=== Texte à examiner ===
Les hivers sous la neige se font de plus en plus rares à Luxembourg. Pourtant, il y a une soixantaine d’années, un épais manteau blanc recouvrait les pentes du Grund… Et faisait des heureux!
C’est l’un des spots favoris des amateurs de glisse dans la capitale luxembourgeoise : si le Grund continue d’attirer du monde lorsque les premières neiges tombent, le célèbre quartier de Luxembourg n’a plus vu de skieurs depuis bien longtemps.
Non, vous ne rêvez pas, nous avons bien mentionné des «skieurs». Dans les années 50-60, le quartier était en effet pris d’assaut pour réaliser quelques descentes. Plusieurs photos issues de la Photothèque de la Ville de Luxembourg sont là pour en témoigner.
Il faut dire que les températures descendaient alors sous la barre des -20 °C. Des extrêmes devenus inexistants dans le pays depuis… 37 ans. Les températures minimales observées au Findel font état d’un dernier jour de grand froid à -17,2 °C le 12 janvier 1987. Du jamais vu depuis.
La faute au changement climatique qui, d’année en année, ne cesse de s’amplifier. L’hiver dernier a été qualifié de «beaucoup trop doux et humide» par MeteoLux, qui l’a même placé «troisième hiver le plus chaud jamais observé au Findel depuis 1947».
Attendez-vous à une tendance similaire pour cet hiver 2024/2025 : la station météorologique prévoit à nouveau un «hiver plus chaud que la normale», à l’image des années précédentes.
De la dynamite sur l’Our
Le Grund n’est donc pas près de revoir ses skieurs. À titre de comparaison, la moyenne des températures l’hiver dernier était de 4,1 °C. De quoi laisser les luges au placard. Les plus nostalgiques se souviendront des sentiers de glisse improvisés ou encore du patinage sur la Moselle gelée lors de l’hiver 1970. La terrible vague de froid de 1956 a, elle, laissé un moins bon souvenir.
Elle s’était abattue sur toute l’Europe et avait fait plus de 800 morts. Au Luxembourg, la journée du 2 février avait été particulièrement éprouvante avec -20,2 °C au thermomètre. C’est d’ailleurs le jour le plus froid jamais connu au Grand-Duché depuis le début des relevés météorologiques du Findel en 1947.

=== Données fournies ===

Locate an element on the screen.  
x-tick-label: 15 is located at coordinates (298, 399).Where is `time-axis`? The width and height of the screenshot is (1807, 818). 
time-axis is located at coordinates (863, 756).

=== Consigne ===
Indiquez si chacune des affirmations suivantes est conforme au texte sur les hivers enneigés à Luxembourg, en répondant par oui ou par non et en citant exactement les mots du texte qui tranchent. (a) Le dernier jour de grand froid relevé au Findel date du 12 janvier 1987. (b) MeteoLux a classé l’hiver dernier comme le deuxième hiver le plus chaud observé au Findel depuis 1947. (c) La vague de froid de 1956 n’a touché que le Luxembourg.

=== Réponse attendue ===
(a) Oui : « un dernier jour de grand froid à -17,2 °C le 12 janvier 1987 ».
(b) Non : « troisième hiver le plus chaud jamais observé au Findel depuis 1947 ».
(c) Non : « Elle s’était abattue sur toute l’Europe ».